With 2020 in the rearview window, the child care industry is continuing to recover from the challenges presented by the COVID-19 pandemic. In a recent webinar, Kathy Ligon, Founder and CEO of HINGE Brokers, provided an overview of the state of the industry and offered her predictions for the rest of 2021.
Recovery averaging 65-70%
According to Kathy, recovery is averaging around 65-75%. This percentage isn’t based on occupancy of the centers she tracks, but rather takes figures including full-time equivalents (FTEs) and revenue in 2019, and compares them to 2020. A number of factors are contributing to recovery:
- Higher income demographics, which are still paying at least partially, even if their child isn’t attending.
- Schools that accept government subsidies have experienced a steadier financial situation.
- Parents have increased confidence in sending their children to child care.
Staff struggles at an all-time high
However, staffing issues continue to be a big area of concern.
“We already had issues with child care staffing before the pandemic, but now, it’s at crisis levels,” Kathy said.
Kathy is seeing more child care businesses collaborate with universities, government agencies and other organizations to help build their staff and work to improve culture to attract high-quality candidates.

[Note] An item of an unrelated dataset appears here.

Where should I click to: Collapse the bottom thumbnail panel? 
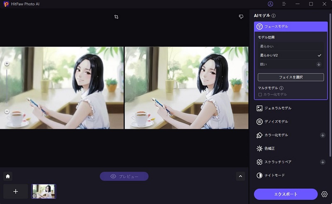click(241, 176)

More confidence in increasing tuition rates and limiting discounts
“We are not doing anyone any favors if we don’t charge the actual cost of our services and the amount it requires to re-invest in our business,” said Kathy. “Be bold – now is the time for action.”
According to Kathy, she’s hearing from child care operators that they’re not getting the blowback they anticipated from raising rates.
“People are thankful to have the services available and they have a better understanding for the costs it takes to run a child care business.” Kathy said.
When it comes to discounts, the industry is largely moving away from them, particularly with regard to free days and vacation days.
“To put it into perspective, if you rent an apartment and go on vacation, you don’t get a discount for the days you weren’t in your apartment – child care operators should use that same thinking for their businesses,” Kathy said.
She said many providers are eliminating discounts for multiple children, while some are getting rid of discounts for staff – although she advised to tread lightly here given the staffing crisis and the need to keep morale high.
Expense control getting creative
Since the pandemic hit, child care businesses have instituted a number of creative practices to save money, including:
- Cutting operational hours
- Reducing discounts
- Switching to parent-provided meals
- Requiring automatic draft tuition payments, which is safer, faster and more reliable
- Using more sophisticated operating technologies/systems to facilitate safer and more streamlined check-in/out, parent communication and payment collection
- Switching to staff-provided cleaning
Increased interest from buying groups
Despite the economy downturn, the industry continues to have a lot of interest from investors. Since the end of March 2020, HINGE has closed 11 transactions and is going into 2021 with seven child care centers under contract. And surprisingly, pricing for these transactions is at or above 2019 pricing.
“I have a strong feeling that after COVID, the child care industry will be more highly valued than ever before,” Kathy said.
More complicated transactions
Transactions are taking more time and involve more structured contracts. Before the pandemic, almost all transactions were paid with cash in full at closing. Now, Kathy is seeing more transactions closed with partial cash payments and earn-outs. Earn-outs are agreements made between a buyer and seller, where the buyer pays the seller after meeting certain performance targets following the sale of the business. Kathy has also observed transactions where the seller is willing to sell their business at a lower rate in order to receive an all-cash closing.
Based on what Kathy saw in 2020, she provided a list of predictions for the child care industry in 2021:
- The vaccine release will raise confidence in child care and increase enrollments.
- The industry will be less competitive as providers exit the market.
- We’ll see a continued roll-up of centers into larger organizations as more owners find the industry difficult to navigate and make the tough decision to sell their businesses.
- The industry will become more highly valued.
- Child care businesses will get more support from businesses and government.
- Progressive operators will continue to be innovative and will grow in the market.